About this task: All entries must be transcribed exactly, down to the last character.

------ Data for analysis ------

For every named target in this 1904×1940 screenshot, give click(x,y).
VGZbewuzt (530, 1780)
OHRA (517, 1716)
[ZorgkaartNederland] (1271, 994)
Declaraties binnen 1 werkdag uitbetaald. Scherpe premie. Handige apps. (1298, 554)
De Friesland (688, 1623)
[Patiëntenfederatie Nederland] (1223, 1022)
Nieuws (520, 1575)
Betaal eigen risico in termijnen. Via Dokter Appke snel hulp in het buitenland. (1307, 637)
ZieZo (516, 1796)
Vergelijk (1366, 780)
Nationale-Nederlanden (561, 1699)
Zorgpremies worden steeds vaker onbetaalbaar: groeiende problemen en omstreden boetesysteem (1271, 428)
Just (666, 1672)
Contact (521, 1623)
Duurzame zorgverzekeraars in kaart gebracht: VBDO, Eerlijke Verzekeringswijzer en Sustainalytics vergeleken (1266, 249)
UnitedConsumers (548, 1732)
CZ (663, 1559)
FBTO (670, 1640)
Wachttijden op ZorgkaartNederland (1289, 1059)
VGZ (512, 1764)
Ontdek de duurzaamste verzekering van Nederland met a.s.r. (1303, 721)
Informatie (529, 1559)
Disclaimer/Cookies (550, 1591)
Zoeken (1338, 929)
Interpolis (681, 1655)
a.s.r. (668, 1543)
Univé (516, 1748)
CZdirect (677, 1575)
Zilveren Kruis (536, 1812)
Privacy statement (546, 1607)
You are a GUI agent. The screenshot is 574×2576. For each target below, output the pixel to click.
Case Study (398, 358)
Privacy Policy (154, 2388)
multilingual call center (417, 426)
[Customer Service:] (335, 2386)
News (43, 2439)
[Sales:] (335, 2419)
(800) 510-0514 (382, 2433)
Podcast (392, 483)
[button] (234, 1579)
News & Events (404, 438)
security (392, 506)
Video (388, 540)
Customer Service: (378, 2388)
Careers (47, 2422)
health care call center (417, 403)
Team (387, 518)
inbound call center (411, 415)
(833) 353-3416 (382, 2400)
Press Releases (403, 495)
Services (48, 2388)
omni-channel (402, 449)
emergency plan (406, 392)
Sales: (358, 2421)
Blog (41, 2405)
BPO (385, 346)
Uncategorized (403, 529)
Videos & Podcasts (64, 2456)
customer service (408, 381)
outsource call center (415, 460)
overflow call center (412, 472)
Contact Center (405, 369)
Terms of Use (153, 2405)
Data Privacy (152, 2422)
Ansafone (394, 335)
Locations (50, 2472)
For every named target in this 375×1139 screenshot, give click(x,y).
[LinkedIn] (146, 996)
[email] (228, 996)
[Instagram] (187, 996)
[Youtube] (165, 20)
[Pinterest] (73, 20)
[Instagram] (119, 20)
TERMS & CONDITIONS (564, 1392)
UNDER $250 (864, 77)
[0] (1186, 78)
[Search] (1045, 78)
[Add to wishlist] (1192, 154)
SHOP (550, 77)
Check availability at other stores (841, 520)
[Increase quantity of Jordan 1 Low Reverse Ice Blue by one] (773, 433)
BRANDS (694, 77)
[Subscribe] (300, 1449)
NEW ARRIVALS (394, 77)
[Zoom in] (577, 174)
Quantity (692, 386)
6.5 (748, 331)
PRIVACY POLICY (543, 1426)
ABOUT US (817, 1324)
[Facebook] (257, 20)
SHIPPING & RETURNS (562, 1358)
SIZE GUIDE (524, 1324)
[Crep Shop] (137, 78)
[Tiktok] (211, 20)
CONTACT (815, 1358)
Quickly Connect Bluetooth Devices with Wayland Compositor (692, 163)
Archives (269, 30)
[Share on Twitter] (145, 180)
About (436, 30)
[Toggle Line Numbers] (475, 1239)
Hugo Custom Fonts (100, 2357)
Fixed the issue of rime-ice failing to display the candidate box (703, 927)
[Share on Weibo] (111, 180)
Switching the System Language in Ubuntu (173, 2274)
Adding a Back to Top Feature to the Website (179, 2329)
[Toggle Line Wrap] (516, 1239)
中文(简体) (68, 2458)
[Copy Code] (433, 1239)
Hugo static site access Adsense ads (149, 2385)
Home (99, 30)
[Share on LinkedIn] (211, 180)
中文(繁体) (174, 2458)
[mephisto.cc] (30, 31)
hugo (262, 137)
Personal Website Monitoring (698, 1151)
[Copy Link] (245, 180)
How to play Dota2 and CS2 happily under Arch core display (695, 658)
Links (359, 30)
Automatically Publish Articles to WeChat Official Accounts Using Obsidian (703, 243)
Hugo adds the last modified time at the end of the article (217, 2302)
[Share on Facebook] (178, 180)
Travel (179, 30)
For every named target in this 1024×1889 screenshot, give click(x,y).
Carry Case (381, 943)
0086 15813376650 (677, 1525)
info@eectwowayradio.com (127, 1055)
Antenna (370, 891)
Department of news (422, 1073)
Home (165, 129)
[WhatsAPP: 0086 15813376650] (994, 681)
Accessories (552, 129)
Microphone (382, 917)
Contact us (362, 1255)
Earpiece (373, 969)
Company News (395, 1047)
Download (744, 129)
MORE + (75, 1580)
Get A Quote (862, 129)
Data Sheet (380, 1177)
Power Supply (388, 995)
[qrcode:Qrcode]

------

Written response:
For every named target in this 1904×1940 screenshot, give click(x,y).
VGZbewuzt (530, 1780)
OHRA (517, 1716)
[ZorgkaartNederland] (1271, 994)
Declaraties binnen 1 werkdag uitbetaald. Scherpe premie. Handige apps. (1298, 554)
De Friesland (688, 1623)
[Patiëntenfederatie Nederland] (1223, 1022)
Nieuws (520, 1575)
Betaal eigen risico in termijnen. Via Dokter Appke snel hulp in het buitenland. (1307, 637)
ZieZo (516, 1796)
Vergelijk (1366, 780)
Nationale-Nederlanden (561, 1699)
Zorgpremies worden steeds vaker onbetaalbaar: groeiende problemen en omstreden boetesysteem (1271, 428)
Just (666, 1672)
Contact (521, 1623)
Duurzame zorgverzekeraars in kaart gebracht: VBDO, Eerlijke Verzekeringswijzer en Sustainalytics vergeleken (1266, 249)
UnitedConsumers (548, 1732)
CZ (663, 1559)
FBTO (670, 1640)
Wachttijden op ZorgkaartNederland (1289, 1059)
VGZ (512, 1764)
Ontdek de duurzaamste verzekering van Nederland met a.s.r. (1303, 721)
Informatie (529, 1559)
Disclaimer/Cookies (550, 1591)
Zoeken (1338, 929)
Interpolis (681, 1655)
a.s.r. (668, 1543)
Univé (516, 1748)
CZdirect (677, 1575)
Zilveren Kruis (536, 1812)
Privacy statement (546, 1607)
You are a GUI agent. The screenshot is 574×2576. For each target below, output the pixel to click.
Case Study (398, 358)
Privacy Policy (154, 2388)
multilingual call center (417, 426)
[Customer Service:] (335, 2386)
News (43, 2439)
[Sales:] (335, 2419)
(800) 510-0514 (382, 2433)
Podcast (392, 483)
[button] (234, 1579)
News & Events (404, 438)
security (392, 506)
Video (388, 540)
Customer Service: (378, 2388)
Careers (47, 2422)
health care call center (417, 403)
Team (387, 518)
inbound call center (411, 415)
(833) 353-3416 (382, 2400)
Press Releases (403, 495)
Services (48, 2388)
omni-channel (402, 449)
emergency plan (406, 392)
Sales: (358, 2421)
Blog (41, 2405)
BPO (385, 346)
Uncategorized (403, 529)
Videos & Podcasts (64, 2456)
customer service (408, 381)
outsource call center (415, 460)
overflow call center (412, 472)
Contact Center (405, 369)
Terms of Use (153, 2405)
Data Privacy (152, 2422)
Ansafone (394, 335)
Locations (50, 2472)
For every named target in this 375×1139 screenshot, give click(x,y).
[LinkedIn] (146, 996)
[email] (228, 996)
[Instagram] (187, 996)
[Youtube] (165, 20)
[Pinterest] (73, 20)
[Instagram] (119, 20)
TERMS & CONDITIONS (564, 1392)
UNDER $250 (864, 77)
[0] (1186, 78)
[Search] (1045, 78)
[Add to wishlist] (1192, 154)
SHOP (550, 77)
Check availability at other stores (841, 520)
[Increase quantity of Jordan 1 Low Reverse Ice Blue by one] (773, 433)
BRANDS (694, 77)
[Subscribe] (300, 1449)
NEW ARRIVALS (394, 77)
[Zoom in] (577, 174)
Quantity (692, 386)
6.5 (748, 331)
PRIVACY POLICY (543, 1426)
ABOUT US (817, 1324)
[Facebook] (257, 20)
SHIPPING & RETURNS (562, 1358)
SIZE GUIDE (524, 1324)
[Crep Shop] (137, 78)
[Tiktok] (211, 20)
CONTACT (815, 1358)
Quickly Connect Bluetooth Devices with Wayland Compositor (692, 163)
Archives (269, 30)
[Share on Twitter] (145, 180)
About (436, 30)
[Toggle Line Numbers] (475, 1239)
Hugo Custom Fonts (100, 2357)
Fixed the issue of rime-ice failing to display the candidate box (703, 927)
[Share on Weibo] (111, 180)
Switching the System Language in Ubuntu (173, 2274)
Adding a Back to Top Feature to the Website (179, 2329)
[Toggle Line Wrap] (516, 1239)
中文(简体) (68, 2458)
[Copy Code] (433, 1239)
Hugo static site access Adsense ads (149, 2385)
Home (99, 30)
[Share on LinkedIn] (211, 180)
中文(繁体) (174, 2458)
[mephisto.cc] (30, 31)
hugo (262, 137)
Personal Website Monitoring (698, 1151)
[Copy Link] (245, 180)
How to play Dota2 and CS2 happily under Arch core display (695, 658)
Links (359, 30)
Automatically Publish Articles to WeChat Official Accounts Using Obsidian (703, 243)
Hugo adds the last modified time at the end of the article (217, 2302)
[Share on Facebook] (178, 180)
Travel (179, 30)
For every named target in this 1024×1889 screenshot, give click(x,y).
Carry Case (381, 943)
0086 15813376650 (677, 1525)
info@eectwowayradio.com (127, 1055)
Antenna (370, 891)
Department of news (422, 1073)
Home (165, 129)
[WhatsAPP: 0086 15813376650] (994, 681)
Accessories (552, 129)
Microphone (382, 917)
Contact us (362, 1255)
Earpiece (373, 969)
Company News (395, 1047)
Download (744, 129)
MORE + (75, 1580)
Get A Quote (862, 129)
Data Sheet (380, 1177)
Power Supply (388, 995)
[qrcode:Qrcode]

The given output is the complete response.